Un giorno potrebbero stamparci organi di ricambio proprio come oggi fanno con i documenti. Se volete sapere come, all’incrocio tra biologia e ingegneria trovate quello che cercate: si chiama bioprinting 3D.
Il bioprinting 3D in due parole
Il bioprinting, lo dice la parola stessa, è un processo che usa la tecnologia di stampa 3D per creare strutture biologiche complesse, come tessuti e organi. Averlo a disposizione equivarrebbe a dare al nostro corpo un “centro ricambi” pronto a entrare in azione quando abbiamo bisogno di sostituire un organo a causa di traumi, malattie e un giorno anche invecchiamento.
Facili entusiasmi, difficili attese
C’è da dirlo, con onestà: ci sono ancora delle sfide da affrontare. Ad oggi, il bioprinting si avvale di vari materiali, tra cui cellule viventi, altri biomateriali e fattori di crescita. Il suo vantaggio maggiore? Quello di poter creare tessuti e organi specifici per il paziente grazie all’uso di speciali intelaiature, vere e proprie “matrici” fatte di idrogel, riducendo così il rischio di rigetto da parte del suo sistema immunitario.
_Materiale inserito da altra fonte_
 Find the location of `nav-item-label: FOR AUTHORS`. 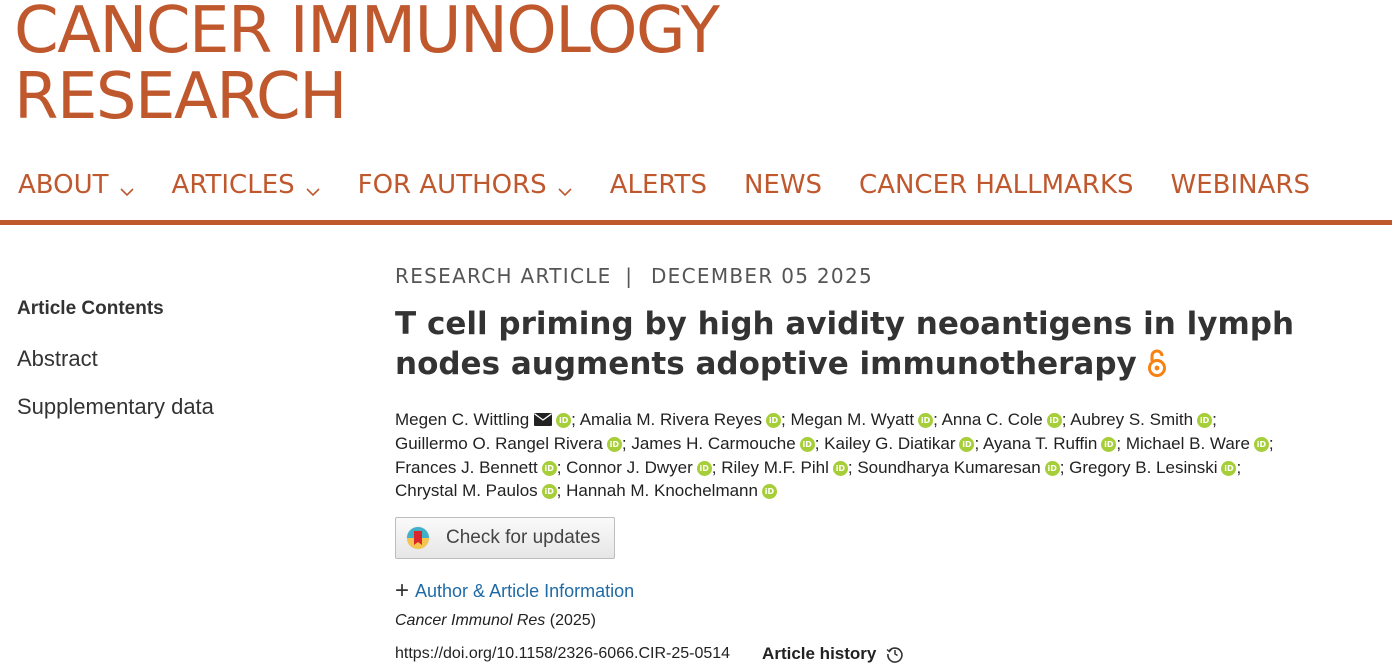

nav-item-label: FOR AUTHORS is located at coordinates (452, 185).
Tuttavia, ci sono ancora delle questioni da risolvere, principalmente legate alla struttura e alla risoluzione del processo di stampa. Ad esempio, la matrice extracellulare (ECM), che svolge un ruolo cruciale nello sviluppo dei tessuti, o la risoluzione di stampa attuale limita la capacità di riprodurre le caratteristiche più piccole dell’ambiente nativo.
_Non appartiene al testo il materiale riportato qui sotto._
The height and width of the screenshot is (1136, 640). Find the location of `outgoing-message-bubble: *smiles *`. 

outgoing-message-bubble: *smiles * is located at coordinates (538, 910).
Bioprinting 3D: a che punto siamo?
Le tecniche più avanzate, come la litografia multifotonica (MPL), stanno iniziando a raggiungere una risoluzione molto più alta, fino a circa 1 μm. Questa tecnologia utilizza laser per creare strutture specifiche all’interno di un substrato, che può essere ovviamente di natura biologica.
Modelli di tessuti e organi più accurati per i test dei farmaci, tessuti e organi specifici per il paziente e impianti personalizzati: solo alcune delle possibilità che questa tecnologia potrebbe offrire.
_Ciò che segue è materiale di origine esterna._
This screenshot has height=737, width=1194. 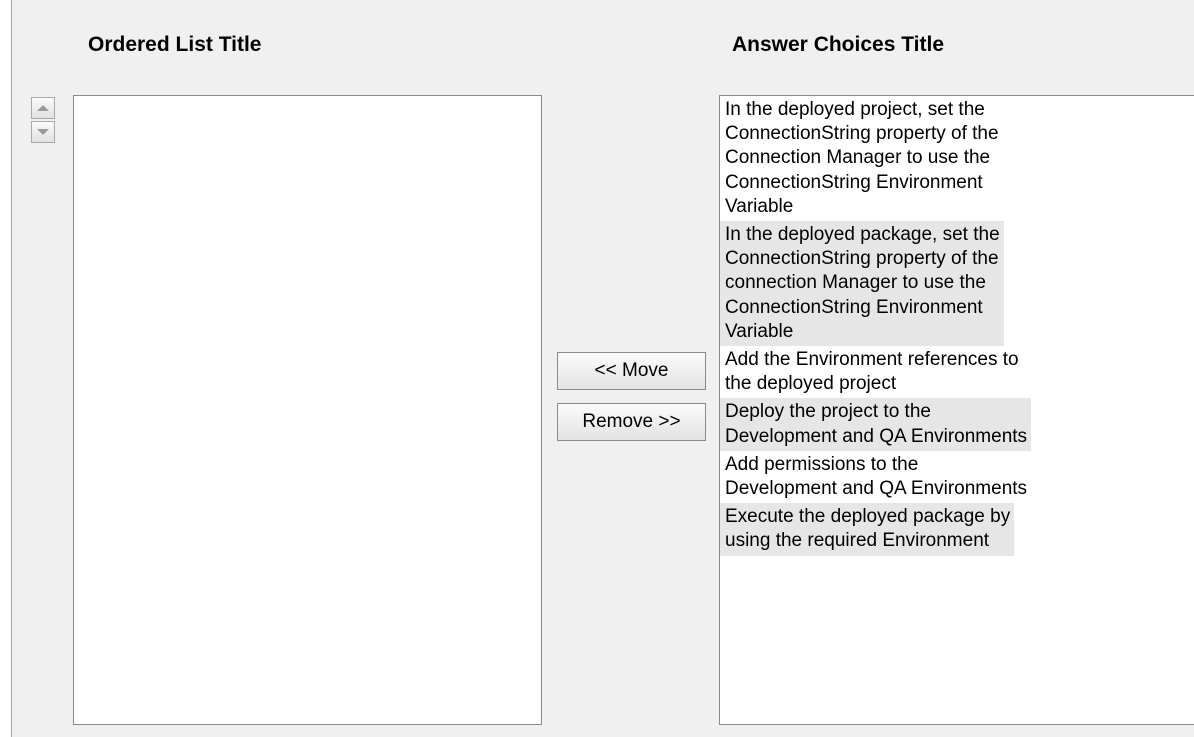 I want to click on move-down-button, so click(x=43, y=132).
Ovviamente, c’è ancora molto lavoro da fare.
Oltre alle sfide strutturali e di risoluzione (ben articolate in un recente studio che vi linko qui), è necessario affrontare altre questioni come la gestione delle combinazioni di diversi tipi di cellule, la determinazione della risoluzione effettivamente necessaria e problemi logistici come la conservazione, il costo e il controllo qualità.
Nonostante ciò, l’idea di poter stampare parti di ricambio per i nostri corpi è affascinante, non trovate? La strada per un uso diffuso del bioprinting 3D potrebbe essere ancora lunga, ma i progressi nella ricerca e nello sviluppo di questa tecnologia promettono di rivoluzionare il campo della medicina e migliorare la vita di milioni di persone in tutto il mondo.